The depositing of cookies is based on different legal bases according to the purposes pursued, as detailed below. The legal bases on which the processing can be carried out are as follows:

• consent: the data subject gives his/her free, specific, informed and unambiguous consent to the processing of his/her personal data for one or more of the purposes described below;
• the legitimate interests pursued by the data controller: the processing of the data subject's personal data is carried out exclusively for the purpose of providing a service that you have expressly requested or for the purpose of providing a communication service by electronic means.

Cookies deposited via the website have several purposes:

• Technical cookies: these cookies enable the website to store your choices and preferences on your account, as well as to provide enhanced, more personal features. Some of them are indispensable for the proper functioning of the website and strictly necessary for the provision of a service that you have expressly requested.
• Audience Measurement Cookies: these are analysis and research cookies that enable us to count visits and measure traffic to improve the performance of the website. They make it possible to know which pages are most viewed and least popular, and to analyse your browsing on the website. Blocking these cookies does not affect the performance of the services provided.

• Third-party advertising and retargeting cookies: these cookies allow us to collect information when you browse our website, including the pages you visit, the links you follow and targeted information when you browse other websites such as Facebook and Google.

We use this information to make the displayed ads more relevant to what are deemed to be your preferences and interests. Blocking these cookies does not limit access to the services but does limit the targeted ads you see.
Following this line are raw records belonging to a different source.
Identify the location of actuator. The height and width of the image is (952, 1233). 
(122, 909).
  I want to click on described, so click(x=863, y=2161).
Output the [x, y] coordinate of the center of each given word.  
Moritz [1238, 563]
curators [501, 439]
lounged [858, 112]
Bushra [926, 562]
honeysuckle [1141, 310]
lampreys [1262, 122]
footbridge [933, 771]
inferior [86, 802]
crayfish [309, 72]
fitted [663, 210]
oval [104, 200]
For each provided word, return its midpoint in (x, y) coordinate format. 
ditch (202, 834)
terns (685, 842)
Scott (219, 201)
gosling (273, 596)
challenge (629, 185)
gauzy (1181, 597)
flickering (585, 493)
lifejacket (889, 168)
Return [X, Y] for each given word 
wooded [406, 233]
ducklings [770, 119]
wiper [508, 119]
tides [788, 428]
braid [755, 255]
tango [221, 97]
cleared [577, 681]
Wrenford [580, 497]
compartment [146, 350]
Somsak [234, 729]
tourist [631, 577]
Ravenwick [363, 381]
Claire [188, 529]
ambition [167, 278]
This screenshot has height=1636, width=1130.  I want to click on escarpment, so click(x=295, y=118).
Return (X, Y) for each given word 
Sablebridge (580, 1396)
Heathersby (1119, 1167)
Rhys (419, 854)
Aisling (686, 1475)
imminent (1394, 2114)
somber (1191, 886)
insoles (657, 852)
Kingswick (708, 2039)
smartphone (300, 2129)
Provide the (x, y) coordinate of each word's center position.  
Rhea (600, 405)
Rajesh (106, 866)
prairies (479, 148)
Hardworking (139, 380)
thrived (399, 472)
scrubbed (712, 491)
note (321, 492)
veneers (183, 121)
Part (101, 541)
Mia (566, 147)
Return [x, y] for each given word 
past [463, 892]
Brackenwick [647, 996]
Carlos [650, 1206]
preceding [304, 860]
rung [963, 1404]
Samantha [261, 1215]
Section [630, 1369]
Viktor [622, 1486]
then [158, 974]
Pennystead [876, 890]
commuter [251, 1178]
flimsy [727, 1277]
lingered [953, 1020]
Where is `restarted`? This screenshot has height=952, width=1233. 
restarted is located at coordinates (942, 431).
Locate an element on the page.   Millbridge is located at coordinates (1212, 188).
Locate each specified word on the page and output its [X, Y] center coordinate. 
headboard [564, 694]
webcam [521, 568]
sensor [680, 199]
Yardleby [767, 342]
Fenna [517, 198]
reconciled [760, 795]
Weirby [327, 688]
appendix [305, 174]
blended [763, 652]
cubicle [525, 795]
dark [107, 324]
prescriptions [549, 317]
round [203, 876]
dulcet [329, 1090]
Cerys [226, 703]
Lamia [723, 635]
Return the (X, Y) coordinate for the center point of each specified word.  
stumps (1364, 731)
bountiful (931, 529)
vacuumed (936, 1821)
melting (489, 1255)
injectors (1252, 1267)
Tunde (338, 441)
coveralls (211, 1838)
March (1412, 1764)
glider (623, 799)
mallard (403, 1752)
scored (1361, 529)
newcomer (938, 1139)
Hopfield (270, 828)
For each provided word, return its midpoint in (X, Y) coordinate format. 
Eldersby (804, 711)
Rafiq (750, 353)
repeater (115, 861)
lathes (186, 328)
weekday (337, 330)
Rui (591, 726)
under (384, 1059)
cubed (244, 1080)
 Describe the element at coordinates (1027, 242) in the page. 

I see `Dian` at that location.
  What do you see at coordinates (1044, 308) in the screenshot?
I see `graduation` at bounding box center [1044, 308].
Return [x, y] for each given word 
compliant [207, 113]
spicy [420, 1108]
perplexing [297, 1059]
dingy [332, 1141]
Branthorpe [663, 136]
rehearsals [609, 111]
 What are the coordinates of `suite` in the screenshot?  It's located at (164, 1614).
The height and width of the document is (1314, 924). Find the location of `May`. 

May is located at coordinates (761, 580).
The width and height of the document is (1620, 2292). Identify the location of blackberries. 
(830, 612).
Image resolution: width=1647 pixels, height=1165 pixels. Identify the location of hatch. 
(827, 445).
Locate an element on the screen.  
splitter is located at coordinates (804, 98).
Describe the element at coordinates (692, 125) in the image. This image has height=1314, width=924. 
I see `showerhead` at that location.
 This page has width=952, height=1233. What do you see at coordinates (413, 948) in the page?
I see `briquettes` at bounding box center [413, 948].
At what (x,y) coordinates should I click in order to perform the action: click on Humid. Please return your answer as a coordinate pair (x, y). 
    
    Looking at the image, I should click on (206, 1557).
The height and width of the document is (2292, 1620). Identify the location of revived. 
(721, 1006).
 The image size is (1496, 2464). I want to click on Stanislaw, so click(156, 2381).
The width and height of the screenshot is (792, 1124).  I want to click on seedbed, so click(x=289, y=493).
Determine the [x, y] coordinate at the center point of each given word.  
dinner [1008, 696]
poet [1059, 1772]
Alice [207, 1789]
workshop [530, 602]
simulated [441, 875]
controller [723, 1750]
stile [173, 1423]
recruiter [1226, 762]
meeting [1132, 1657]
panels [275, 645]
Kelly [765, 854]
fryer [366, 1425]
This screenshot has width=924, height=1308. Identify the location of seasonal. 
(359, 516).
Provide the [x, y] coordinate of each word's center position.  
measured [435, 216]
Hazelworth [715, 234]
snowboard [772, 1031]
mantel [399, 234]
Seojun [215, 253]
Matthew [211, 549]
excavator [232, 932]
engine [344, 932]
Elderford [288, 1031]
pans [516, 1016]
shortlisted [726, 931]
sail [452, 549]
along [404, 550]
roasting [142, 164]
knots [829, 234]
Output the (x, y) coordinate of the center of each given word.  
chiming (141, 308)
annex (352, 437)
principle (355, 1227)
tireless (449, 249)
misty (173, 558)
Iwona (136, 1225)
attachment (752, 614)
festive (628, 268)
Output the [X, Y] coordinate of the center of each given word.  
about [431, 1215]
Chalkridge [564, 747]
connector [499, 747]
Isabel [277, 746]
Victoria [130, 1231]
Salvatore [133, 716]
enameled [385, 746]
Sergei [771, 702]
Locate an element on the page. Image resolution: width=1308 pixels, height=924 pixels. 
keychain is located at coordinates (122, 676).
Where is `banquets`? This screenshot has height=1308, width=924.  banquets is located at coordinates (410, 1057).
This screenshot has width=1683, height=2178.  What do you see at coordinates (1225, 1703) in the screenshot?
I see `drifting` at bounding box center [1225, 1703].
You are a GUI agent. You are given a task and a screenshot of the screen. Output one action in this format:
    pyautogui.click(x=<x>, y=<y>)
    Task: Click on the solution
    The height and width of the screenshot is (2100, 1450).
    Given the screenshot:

• Social Network Cookies: these cookies are deposited when you use the "Share" buttons and allow you to instantly share content from the CEETIZ website on social networks and enable them to track your navigation. This can have an impact on the content and messages you view on other websites you visit. Each of these social networks has a privacy policy, which can be accessed at the following addresses:
• Facebook: https://www.facebook.com/policies/cookies/
• Twitter: https://help.twitter.com/fr/rules-and-policies/twitter-cookies
• LinkedIn:  https://www.linkedin.com/legal/cookie-policy?trk=homepage-basic_footer-cookie-policy

3 - How long are cookies kept?

In accordance with the regulations in force, the period of validity of your consent for a cookie is a maximum of thirteen (13) months after the first placement of the cookie on your terminal.

4 - How to configure cookies?

You can set your cookie preferences at any time and go back to your choices using the cookie manager on the website, which can be accessed via the information banner when you first arrive on the website / via the "Cookie manager".